Rust Creates Style Team And Enhances Await |
Written by Kay Ewbank |
Monday, 10 October 2022 |
The Rust Foundation, the nonprofit organization dedicated to supporting and sustaining the Rust programming language, has announced it is establishing a team to maintain and define the Rust style. The Foundation has also recently released version1.64 of Rust with improvements including an enhanced version of await. Rust is popular for situations including being embedded in other languages, writing programs with specific space and time requirements, and writing low-level code.

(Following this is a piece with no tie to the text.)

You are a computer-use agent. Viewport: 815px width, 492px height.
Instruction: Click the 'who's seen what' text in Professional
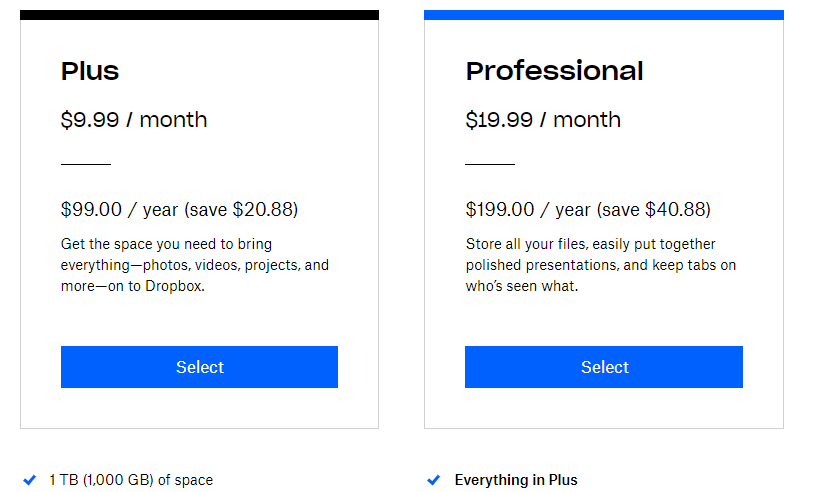click(x=522, y=286)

Rust aficionados might be confused as to why Rust needs a style team, given it already has a standardized style, and an implementation of that style in the rustfmt tool. However, explaining the thinking on a recent blog post, Josh Triplett, who's a co-lead the Rust language team, and works on the Rust library team and the Cargo package manager, said that while "the standardized style helps Rust developers feel comfortable and at home in many different projects", there's a regular need for improvements to the style guide, such as to support new language constructs, which by default get ignored and not formatted by rustfmt. This has to be rectified and while the rustfmt team has handled this in recent years, they'd prefer "to implement style determinations made by another team rather than making such determinations itself". To handle this, the Rust style team (which used to exist) has been reformed with three goals: making determinations about styling for new Rust constructs; evolving the existing Rust style; and defining mechanisms to evolve the Rust style while taking backwards compatibility into account. The team is going to begin by clearing a backlog of new language constructs that lack formatting guidance, and will then move on to defining and implementing mechanisms to evolve the default Rust style, and then begin introducing style improvements. The latest version of Rust has also been released, with improvements including a stable version of the IntoFuture trait. IntoFuture changes how .await works, meaning that it can await more than just futures; it can await anything which can be converted into a Future via IntoFuture. The team says this can help make your APIs more user-friendly. Version 1.64 of Rust is available now.